A mulher à minha frente analisa com cuidado todos os meus movimentos, então me contenho para não gritar. Se eu soubesse que isso poderia acontecer, nunca o teria jogado no mar. Poderia ter queimado, dados a cães na rua ou jogado na late de lixo.

- Que coincidência, não? – respondo rindo.

- A senhora não tem empregada? Desculpe a intromissão, é que notei que estava preparando o almoço.

- Não, gosto de cuidar da casa. Além do mais, Bruce não me deixar trabalhar.

Droga, falei demais. Sinto vontade de me bater. Farei isso assim que ela for embora. Nesse momento não posso vacilar. Ela precisa acreditar em mim.

- Ah sim, entendo. Sendo assim, já irei embora então.

Nos levantamos juntas quando a porta se abre. É ele. Assim que entra, nos dirige um olhar ameaçador e vem rapidamente em nossa direção, falando com beligerância.

- O que está acontecendo aqui?

Me encolho ao som de sua voz e logo me recomponho, mas noto que Jane Hill me olha com atenção.
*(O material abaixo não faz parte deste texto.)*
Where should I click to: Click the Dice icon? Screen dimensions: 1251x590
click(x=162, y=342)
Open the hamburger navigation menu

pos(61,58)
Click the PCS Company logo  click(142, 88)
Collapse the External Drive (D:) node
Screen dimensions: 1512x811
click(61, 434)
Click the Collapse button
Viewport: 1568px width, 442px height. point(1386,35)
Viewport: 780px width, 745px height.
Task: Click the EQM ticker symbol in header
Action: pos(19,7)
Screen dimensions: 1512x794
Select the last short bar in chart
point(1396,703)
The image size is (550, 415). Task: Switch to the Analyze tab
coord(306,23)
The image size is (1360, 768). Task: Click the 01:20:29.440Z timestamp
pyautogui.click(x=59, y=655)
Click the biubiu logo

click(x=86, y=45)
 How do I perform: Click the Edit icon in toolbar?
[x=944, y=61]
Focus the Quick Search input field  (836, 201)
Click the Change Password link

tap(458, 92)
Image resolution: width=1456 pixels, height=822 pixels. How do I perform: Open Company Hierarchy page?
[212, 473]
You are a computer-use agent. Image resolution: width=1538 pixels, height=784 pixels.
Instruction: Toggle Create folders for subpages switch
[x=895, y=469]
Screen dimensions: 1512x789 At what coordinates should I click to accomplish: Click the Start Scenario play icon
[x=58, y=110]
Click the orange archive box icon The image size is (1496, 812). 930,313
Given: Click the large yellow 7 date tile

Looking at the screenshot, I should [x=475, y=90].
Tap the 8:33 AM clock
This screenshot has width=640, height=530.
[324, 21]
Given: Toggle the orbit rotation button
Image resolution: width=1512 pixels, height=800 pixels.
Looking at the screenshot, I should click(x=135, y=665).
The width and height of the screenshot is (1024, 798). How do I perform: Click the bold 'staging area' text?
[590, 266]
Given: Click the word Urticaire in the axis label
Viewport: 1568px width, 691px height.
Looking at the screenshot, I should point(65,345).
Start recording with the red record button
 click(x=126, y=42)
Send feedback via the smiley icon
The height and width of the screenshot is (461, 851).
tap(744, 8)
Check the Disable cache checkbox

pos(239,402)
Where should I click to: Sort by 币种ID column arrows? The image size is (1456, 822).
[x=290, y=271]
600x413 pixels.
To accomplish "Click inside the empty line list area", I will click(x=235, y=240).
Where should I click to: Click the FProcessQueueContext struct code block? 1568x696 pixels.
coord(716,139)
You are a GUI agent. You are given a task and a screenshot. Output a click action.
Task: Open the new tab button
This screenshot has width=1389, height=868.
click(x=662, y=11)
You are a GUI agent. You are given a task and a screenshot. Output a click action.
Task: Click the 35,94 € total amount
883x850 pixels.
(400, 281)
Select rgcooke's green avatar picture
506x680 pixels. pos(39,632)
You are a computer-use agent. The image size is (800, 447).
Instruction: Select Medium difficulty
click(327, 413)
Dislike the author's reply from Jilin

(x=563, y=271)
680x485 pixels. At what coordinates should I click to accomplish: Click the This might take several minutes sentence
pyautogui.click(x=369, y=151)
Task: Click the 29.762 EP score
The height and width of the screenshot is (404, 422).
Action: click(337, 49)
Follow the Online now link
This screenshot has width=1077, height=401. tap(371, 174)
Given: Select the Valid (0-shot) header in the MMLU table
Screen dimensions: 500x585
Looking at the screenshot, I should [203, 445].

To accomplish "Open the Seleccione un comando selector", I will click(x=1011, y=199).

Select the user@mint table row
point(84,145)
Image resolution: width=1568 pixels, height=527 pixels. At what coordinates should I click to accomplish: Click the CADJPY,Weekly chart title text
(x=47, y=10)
- Nada demais senhor, apenas algumas perguntas de rotina em uma investigação. Encontraram um dedo na praia e ele pertence a sua mulher. Ela já me explicou que foi apenas um acidente. Já estou de saída.

Assim que ela começa a andar, a sigo. Bruce me lançando um olhar de desaprovação.

Do lado de fora, quebrando o silêncio, a Detetive começa.

- Me desculpe se causei algum problema. Olha Alice, como eu disse, saiba que pode contar comigo. – falou enquanto me entregava um papel com um número de telefone – Por favor, qualquer coisa me ligue. As mulheres precisam se ajudar e de qualquer forma, é meu dever. Quero que fique bem.

Ela realmente parece uma pessoa boa. Uma mulher digna. Mas não posso deixar que nada aconteça ao meu marido. Preciso proteger meu casamento.

- Obrigada e não volte mais aqui.

Fecho a porta e entro, guardando o papel no bolso da calça.